• Given entries:
◇ ◇ ◇ ◇ ◇
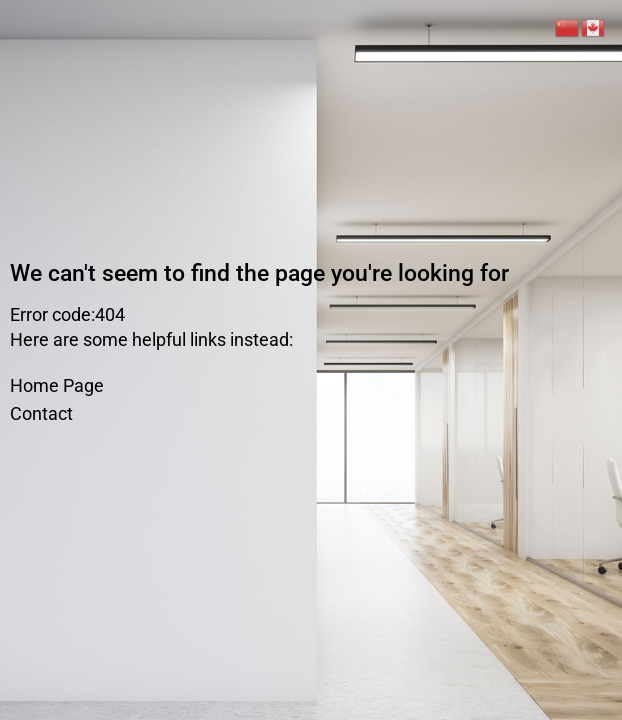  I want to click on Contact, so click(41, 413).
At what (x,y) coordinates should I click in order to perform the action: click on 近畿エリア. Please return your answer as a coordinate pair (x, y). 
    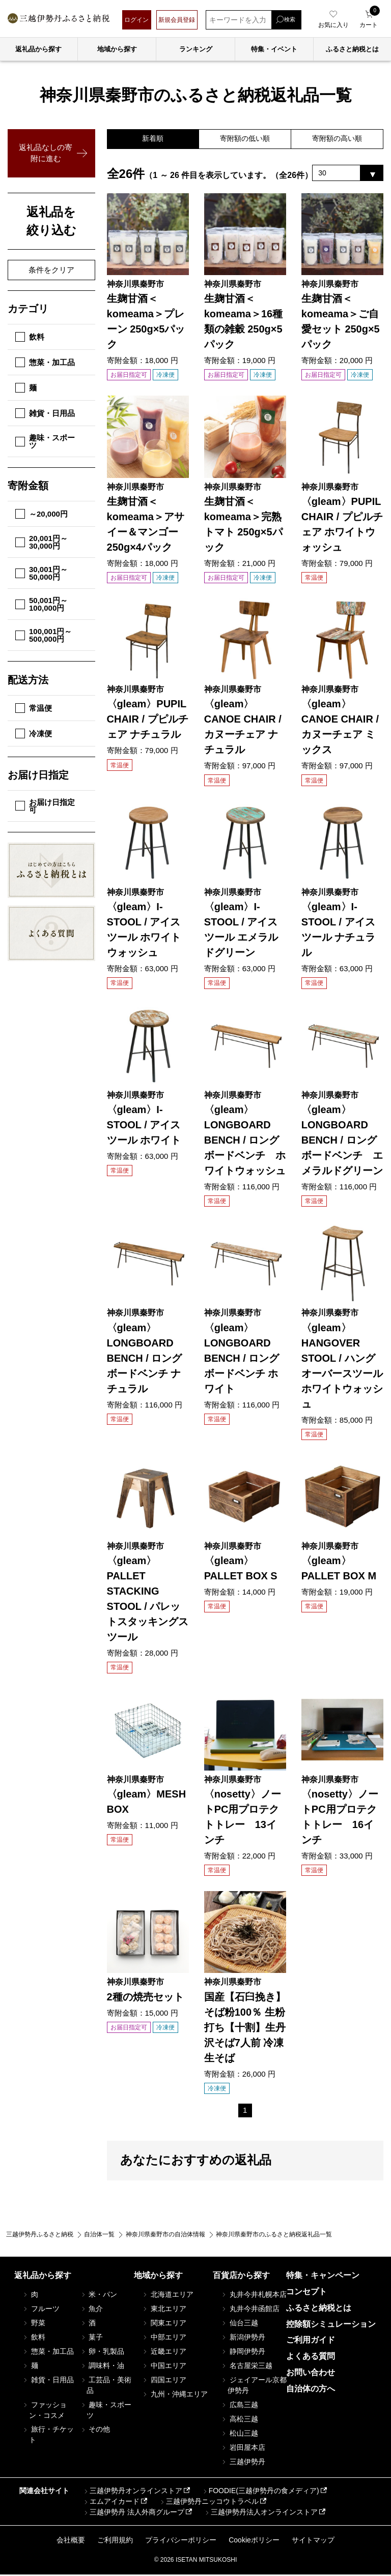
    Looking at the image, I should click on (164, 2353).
◇ ◇ ◇ ◇ ◇
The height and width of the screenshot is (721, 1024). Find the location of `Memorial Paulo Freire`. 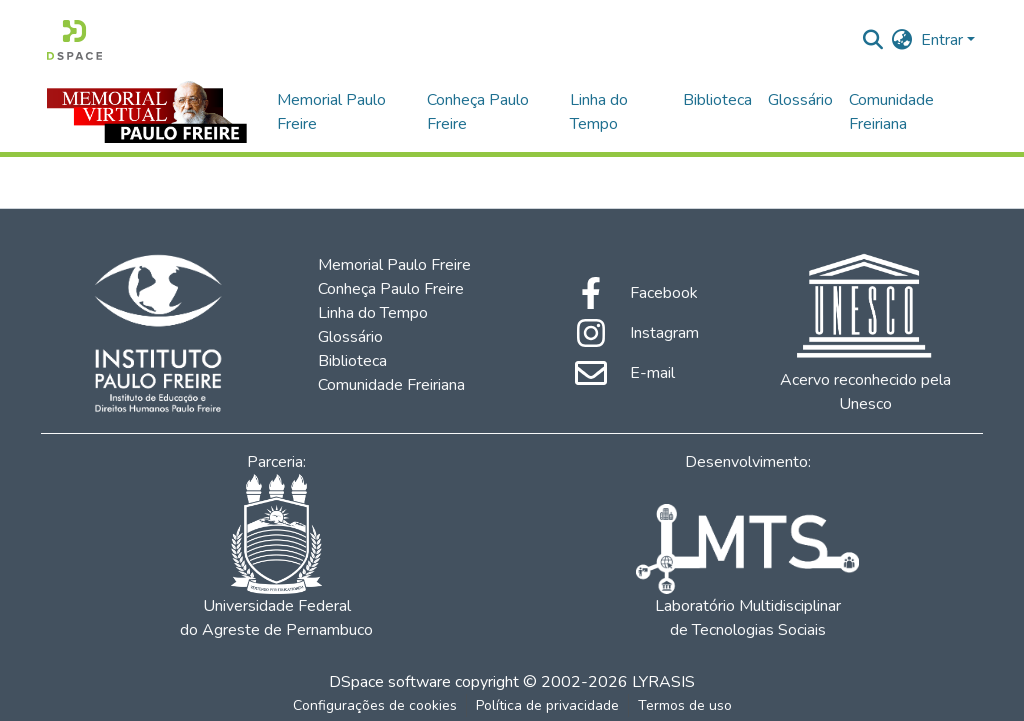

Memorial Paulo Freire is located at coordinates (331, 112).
◇ ◇ ◇ ◇ ◇
• Problem:
Rewrite everything from the line containing "I want to click" down to the line containing "Looking at the" in the records as a numbered list, leaving out blank lines and the pictures.

• Result:
1.   I want to click on Contact, so click(41, 413).
2. At what (x,y) coordinates should I click in order to perform the action: click on 近畿エリア. Please return your answer as a coordinate pair (x, y). 
3.     Looking at the image, I should click on (164, 2353).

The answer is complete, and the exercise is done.